Trackers were initially galvanised by the latest reshuffle of US security house Morgan Stanley's quarterly review of its Capital Index (MSCI), which saw the inclusion of a number of the bigger second-line companies.

They included Punch Taverns, 2 1/2p stronger at 472p, Marconi, unchanged at 550p, Trinity Mirror, 10p dearer at 618 1/2p, Icap, 2 3/4p higher at 269 1/4p, and international motor trader Inchcape, 41p better at 1541p.

Tracker funds invest in those companies that make up the various indices and monitor the performance of the market, such as the FTSE 100. They are required to buy a specified weighting in each company that joins the MSCI, or any other index, which helps to drive up the values of those shares.

But the best efforts of the trackers were not enough to give leading shares a further boost as they ran into investors eager to take a profit in the wake of yesterday's gains.

The FTSE 100 index also had to contend with a long list of companies going ex the dividend, equivalent to a seven-point deficit. In the event, it fell 41.80 points to 4412.90, undermined by the latest inflation news.

Shire Pharmaceuticals fell 4p to 508p after broker Merrill Lynch added the shares to its 'Europe 1 List' and set a target of 640p. It is forecasting profits growth of 30% next year.

Meanwhile, rival GlaxoSmithKline fell 15p to 1167p amid fears it may lose its court battle over the import of cheap generic drugs into Canada.

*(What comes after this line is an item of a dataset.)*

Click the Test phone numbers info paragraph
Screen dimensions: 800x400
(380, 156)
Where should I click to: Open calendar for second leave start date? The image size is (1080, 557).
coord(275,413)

Oil shares gave back some of yesterday's lead despite the price of crude rising above $40 a barrel on the futures market, where it touched $40.19. BP slipped 4p to 486 1/2p with sector experts claiming the price rise may have run its course.

British Airways dipped 10 1/2p to 253p following the decision to raise the price of its return tickets by £5 because of the sharp rise in the oil price on world markets.

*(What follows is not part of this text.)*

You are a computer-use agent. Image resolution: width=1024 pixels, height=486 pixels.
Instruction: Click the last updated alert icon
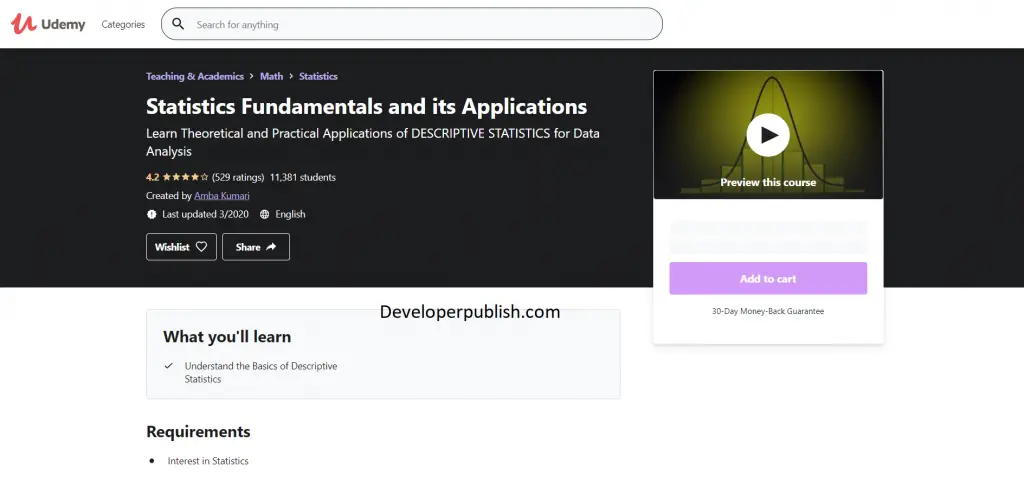coord(152,214)
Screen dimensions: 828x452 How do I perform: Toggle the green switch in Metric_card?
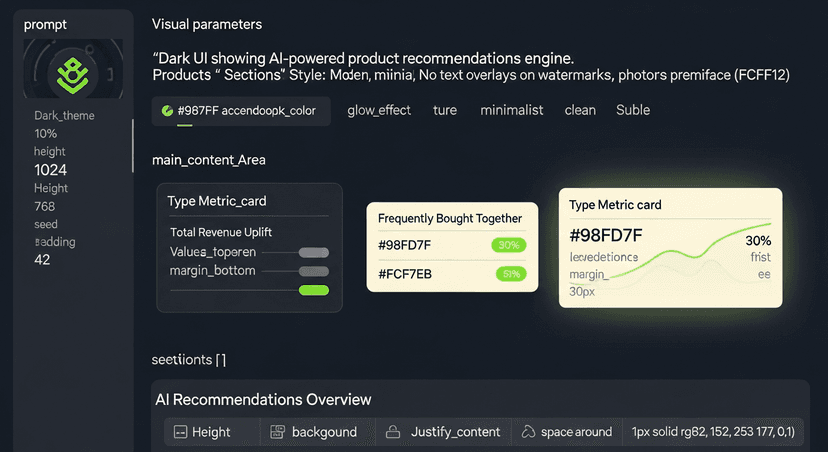point(314,290)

This has, in turn, jacked-up the price of BA's fuel bill, which runs into hundreds of millions of pounds annually.

Discount rivals easyJet, down 3/4p at 219 1/2p, and Ryanair, 14 cents cheaper at e4.43, have ruled out a rise.

It was the first day of dealings on Aim for American company Solar Integrated Technologies, following a placing at 171p by broker KBC Peel Hunt to raise £12.3m. It touched 194 1/2p before settling at 185 1/2p. SIT makes photovoltaic roofing systems and has an order book worth $74m (£42m).

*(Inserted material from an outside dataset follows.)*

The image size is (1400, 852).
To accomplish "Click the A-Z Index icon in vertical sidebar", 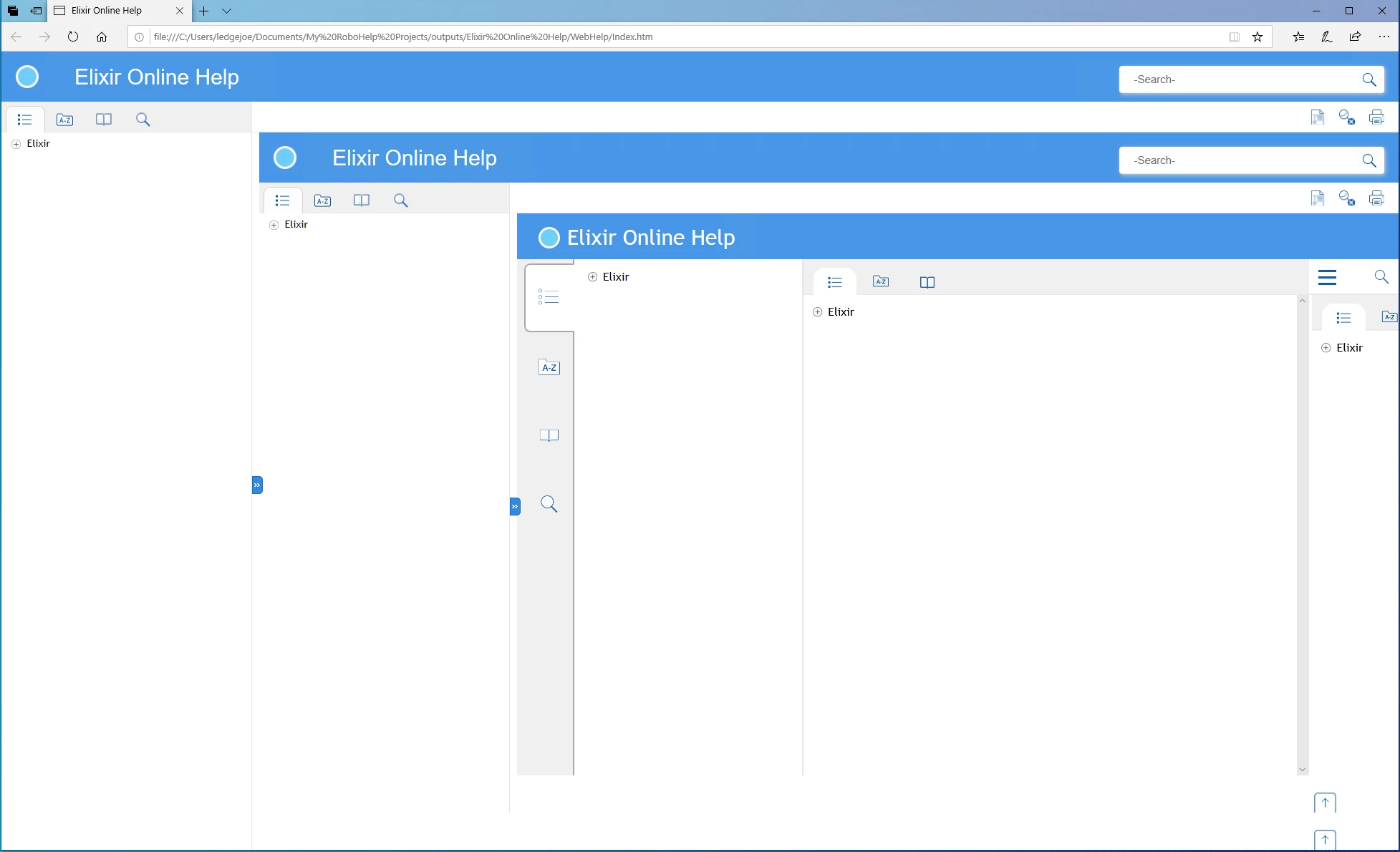I will tap(549, 367).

Star Energy also made its debut on Aim following a placing of shares by broker Hoare Govett at 175p, raising £79m. The oil and gas exploration traded at 183 1/2p.

Fund manager HHG firmed 1 1/2p to 43 1/2p after a line of 10m shares went through at 42p.

Hotelier Hilton slipped 1 3/4p to 237 3/4p after broker ABN Amro raised its target from 265p to 300p based on hopes of recovery in its core hotels business and continued strong growth at its Ladbrokes betting chain.

Advertising giant WPP slipped 7p to 543p despite winning a major contract from HSBC worth £600m. Merrill Lynch has repeated its buy recommendation.